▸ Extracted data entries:
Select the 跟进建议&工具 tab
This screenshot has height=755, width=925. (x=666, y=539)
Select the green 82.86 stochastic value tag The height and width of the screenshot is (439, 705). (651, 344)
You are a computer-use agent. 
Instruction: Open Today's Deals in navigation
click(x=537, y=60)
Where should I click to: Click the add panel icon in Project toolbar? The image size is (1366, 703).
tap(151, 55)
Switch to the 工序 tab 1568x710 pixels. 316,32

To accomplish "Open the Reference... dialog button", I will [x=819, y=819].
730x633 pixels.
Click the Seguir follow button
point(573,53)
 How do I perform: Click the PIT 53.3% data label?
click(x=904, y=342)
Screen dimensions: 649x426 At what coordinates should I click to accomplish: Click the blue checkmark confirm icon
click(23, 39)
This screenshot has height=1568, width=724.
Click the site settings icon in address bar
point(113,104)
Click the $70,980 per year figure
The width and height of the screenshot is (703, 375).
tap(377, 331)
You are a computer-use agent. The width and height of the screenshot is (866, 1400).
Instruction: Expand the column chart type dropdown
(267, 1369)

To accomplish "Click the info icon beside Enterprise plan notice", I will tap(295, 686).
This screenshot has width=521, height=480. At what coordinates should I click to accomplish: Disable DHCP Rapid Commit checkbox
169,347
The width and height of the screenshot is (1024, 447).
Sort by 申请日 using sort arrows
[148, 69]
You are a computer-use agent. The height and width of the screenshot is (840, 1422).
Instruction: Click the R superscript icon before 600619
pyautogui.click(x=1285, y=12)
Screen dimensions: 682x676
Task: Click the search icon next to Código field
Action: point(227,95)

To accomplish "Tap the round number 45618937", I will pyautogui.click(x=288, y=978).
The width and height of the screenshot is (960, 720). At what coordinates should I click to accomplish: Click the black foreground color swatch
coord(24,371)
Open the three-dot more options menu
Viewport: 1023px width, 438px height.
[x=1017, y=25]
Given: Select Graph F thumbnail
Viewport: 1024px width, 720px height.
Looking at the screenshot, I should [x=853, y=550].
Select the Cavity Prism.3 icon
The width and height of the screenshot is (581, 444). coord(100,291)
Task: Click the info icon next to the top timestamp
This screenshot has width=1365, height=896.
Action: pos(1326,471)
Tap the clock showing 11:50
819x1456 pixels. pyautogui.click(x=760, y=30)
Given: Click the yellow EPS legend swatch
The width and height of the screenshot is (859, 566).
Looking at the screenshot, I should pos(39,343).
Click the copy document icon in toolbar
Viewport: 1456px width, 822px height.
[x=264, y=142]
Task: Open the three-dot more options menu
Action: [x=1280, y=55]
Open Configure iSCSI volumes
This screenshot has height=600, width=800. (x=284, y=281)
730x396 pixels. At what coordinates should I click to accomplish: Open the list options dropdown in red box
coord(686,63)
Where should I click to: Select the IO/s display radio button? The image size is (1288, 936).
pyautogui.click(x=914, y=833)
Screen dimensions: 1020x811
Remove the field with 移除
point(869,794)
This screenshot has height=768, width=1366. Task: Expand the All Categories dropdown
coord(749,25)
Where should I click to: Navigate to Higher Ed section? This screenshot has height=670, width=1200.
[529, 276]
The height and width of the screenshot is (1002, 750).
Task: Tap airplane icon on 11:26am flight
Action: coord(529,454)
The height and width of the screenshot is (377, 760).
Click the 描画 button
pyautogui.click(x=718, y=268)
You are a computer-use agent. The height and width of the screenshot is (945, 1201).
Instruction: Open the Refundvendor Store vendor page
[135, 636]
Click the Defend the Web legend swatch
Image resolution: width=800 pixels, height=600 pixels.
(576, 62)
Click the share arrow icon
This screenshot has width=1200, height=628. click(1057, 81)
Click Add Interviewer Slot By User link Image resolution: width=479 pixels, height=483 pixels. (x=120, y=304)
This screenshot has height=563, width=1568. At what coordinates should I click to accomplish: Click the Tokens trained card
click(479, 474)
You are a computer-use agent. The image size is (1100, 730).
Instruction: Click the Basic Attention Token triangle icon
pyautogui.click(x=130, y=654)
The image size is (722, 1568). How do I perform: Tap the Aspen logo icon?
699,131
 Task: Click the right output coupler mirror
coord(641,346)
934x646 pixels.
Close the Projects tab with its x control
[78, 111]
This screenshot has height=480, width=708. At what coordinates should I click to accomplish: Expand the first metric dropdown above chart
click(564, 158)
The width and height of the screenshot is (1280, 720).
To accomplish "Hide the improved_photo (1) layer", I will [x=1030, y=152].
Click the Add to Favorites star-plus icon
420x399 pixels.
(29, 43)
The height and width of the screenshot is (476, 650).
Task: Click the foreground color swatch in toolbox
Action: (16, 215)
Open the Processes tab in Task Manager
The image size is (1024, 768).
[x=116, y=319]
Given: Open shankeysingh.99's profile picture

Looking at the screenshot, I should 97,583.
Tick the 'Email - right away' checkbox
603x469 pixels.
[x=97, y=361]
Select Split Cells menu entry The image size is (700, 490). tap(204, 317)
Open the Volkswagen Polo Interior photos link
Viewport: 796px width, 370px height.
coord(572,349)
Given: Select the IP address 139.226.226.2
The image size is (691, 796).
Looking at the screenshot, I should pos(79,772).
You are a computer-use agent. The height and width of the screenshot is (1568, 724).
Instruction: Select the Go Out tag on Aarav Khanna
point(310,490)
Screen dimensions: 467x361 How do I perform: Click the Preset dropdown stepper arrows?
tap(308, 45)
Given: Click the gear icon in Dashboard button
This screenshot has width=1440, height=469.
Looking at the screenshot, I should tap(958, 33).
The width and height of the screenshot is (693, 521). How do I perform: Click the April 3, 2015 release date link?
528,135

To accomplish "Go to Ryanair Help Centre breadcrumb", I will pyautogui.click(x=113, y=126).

▸ PROBLEM STATEMENT: The answer is the full data, repeated exactly as shown.

▸ RESPONSE FOR THIS EXERCISE:
Select the 跟进建议&工具 tab
This screenshot has height=755, width=925. (x=666, y=539)
Select the green 82.86 stochastic value tag The height and width of the screenshot is (439, 705). (651, 344)
You are a computer-use agent. 
Instruction: Open Today's Deals in navigation
click(x=537, y=60)
Where should I click to: Click the add panel icon in Project toolbar? The image size is (1366, 703).
tap(151, 55)
Switch to the 工序 tab 1568x710 pixels. 316,32

To accomplish "Open the Reference... dialog button", I will [x=819, y=819].
730x633 pixels.
Click the Seguir follow button
point(573,53)
 How do I perform: Click the PIT 53.3% data label?
click(x=904, y=342)
Screen dimensions: 649x426 At what coordinates should I click to accomplish: Click the blue checkmark confirm icon
click(23, 39)
This screenshot has height=1568, width=724.
Click the site settings icon in address bar
point(113,104)
Click the $70,980 per year figure
The width and height of the screenshot is (703, 375).
tap(377, 331)
You are a computer-use agent. The width and height of the screenshot is (866, 1400).
Instruction: Expand the column chart type dropdown
(267, 1369)

To accomplish "Click the info icon beside Enterprise plan notice", I will tap(295, 686).
This screenshot has width=521, height=480. At what coordinates should I click to accomplish: Disable DHCP Rapid Commit checkbox
169,347
The width and height of the screenshot is (1024, 447).
Sort by 申请日 using sort arrows
[148, 69]
You are a computer-use agent. The height and width of the screenshot is (840, 1422).
Instruction: Click the R superscript icon before 600619
pyautogui.click(x=1285, y=12)
Screen dimensions: 682x676
Task: Click the search icon next to Código field
Action: point(227,95)

To accomplish "Tap the round number 45618937", I will pyautogui.click(x=288, y=978).
The width and height of the screenshot is (960, 720). At what coordinates should I click to accomplish: Click the black foreground color swatch
coord(24,371)
Open the three-dot more options menu
Viewport: 1023px width, 438px height.
[x=1017, y=25]
Given: Select Graph F thumbnail
Viewport: 1024px width, 720px height.
Looking at the screenshot, I should [x=853, y=550].
Select the Cavity Prism.3 icon
The width and height of the screenshot is (581, 444). coord(100,291)
Task: Click the info icon next to the top timestamp
This screenshot has width=1365, height=896.
Action: pos(1326,471)
Tap the clock showing 11:50
819x1456 pixels. pyautogui.click(x=760, y=30)
Given: Click the yellow EPS legend swatch
The width and height of the screenshot is (859, 566).
Looking at the screenshot, I should pos(39,343).
Click the copy document icon in toolbar
Viewport: 1456px width, 822px height.
[x=264, y=142]
Task: Open the three-dot more options menu
Action: [x=1280, y=55]
Open Configure iSCSI volumes
This screenshot has height=600, width=800. (x=284, y=281)
730x396 pixels. At what coordinates should I click to accomplish: Open the list options dropdown in red box
coord(686,63)
Where should I click to: Select the IO/s display radio button? The image size is (1288, 936).
pyautogui.click(x=914, y=833)
Screen dimensions: 1020x811
Remove the field with 移除
point(869,794)
This screenshot has height=768, width=1366. Task: Expand the All Categories dropdown
coord(749,25)
Where should I click to: Navigate to Higher Ed section? This screenshot has height=670, width=1200.
[529, 276]
The height and width of the screenshot is (1002, 750).
Task: Tap airplane icon on 11:26am flight
Action: coord(529,454)
The height and width of the screenshot is (377, 760).
Click the 描画 button
pyautogui.click(x=718, y=268)
You are a computer-use agent. The height and width of the screenshot is (945, 1201).
Instruction: Open the Refundvendor Store vendor page
[135, 636]
Click the Defend the Web legend swatch
Image resolution: width=800 pixels, height=600 pixels.
(576, 62)
Click the share arrow icon
This screenshot has width=1200, height=628. click(1057, 81)
Click Add Interviewer Slot By User link Image resolution: width=479 pixels, height=483 pixels. (x=120, y=304)
This screenshot has height=563, width=1568. At what coordinates should I click to accomplish: Click the Tokens trained card
click(479, 474)
You are a computer-use agent. The image size is (1100, 730).
Instruction: Click the Basic Attention Token triangle icon
pyautogui.click(x=130, y=654)
The image size is (722, 1568). How do I perform: Tap the Aspen logo icon?
699,131
 Task: Click the right output coupler mirror
coord(641,346)
934x646 pixels.
Close the Projects tab with its x control
[78, 111]
This screenshot has height=480, width=708. At what coordinates should I click to accomplish: Expand the first metric dropdown above chart
click(564, 158)
The width and height of the screenshot is (1280, 720).
To accomplish "Hide the improved_photo (1) layer", I will [x=1030, y=152].
Click the Add to Favorites star-plus icon
420x399 pixels.
(29, 43)
The height and width of the screenshot is (476, 650).
Task: Click the foreground color swatch in toolbox
Action: (16, 215)
Open the Processes tab in Task Manager
The image size is (1024, 768).
[x=116, y=319]
Given: Open shankeysingh.99's profile picture

Looking at the screenshot, I should 97,583.
Tick the 'Email - right away' checkbox
603x469 pixels.
[x=97, y=361]
Select Split Cells menu entry The image size is (700, 490). tap(204, 317)
Open the Volkswagen Polo Interior photos link
Viewport: 796px width, 370px height.
coord(572,349)
Given: Select the IP address 139.226.226.2
The image size is (691, 796).
Looking at the screenshot, I should pos(79,772).
You are a computer-use agent. The height and width of the screenshot is (1568, 724).
Instruction: Select the Go Out tag on Aarav Khanna
point(310,490)
Screen dimensions: 467x361 How do I perform: Click the Preset dropdown stepper arrows?
tap(308, 45)
Given: Click the gear icon in Dashboard button
This screenshot has width=1440, height=469.
Looking at the screenshot, I should tap(958, 33).
The width and height of the screenshot is (693, 521). How do I perform: Click the April 3, 2015 release date link?
528,135

To accomplish "Go to Ryanair Help Centre breadcrumb", I will pyautogui.click(x=113, y=126).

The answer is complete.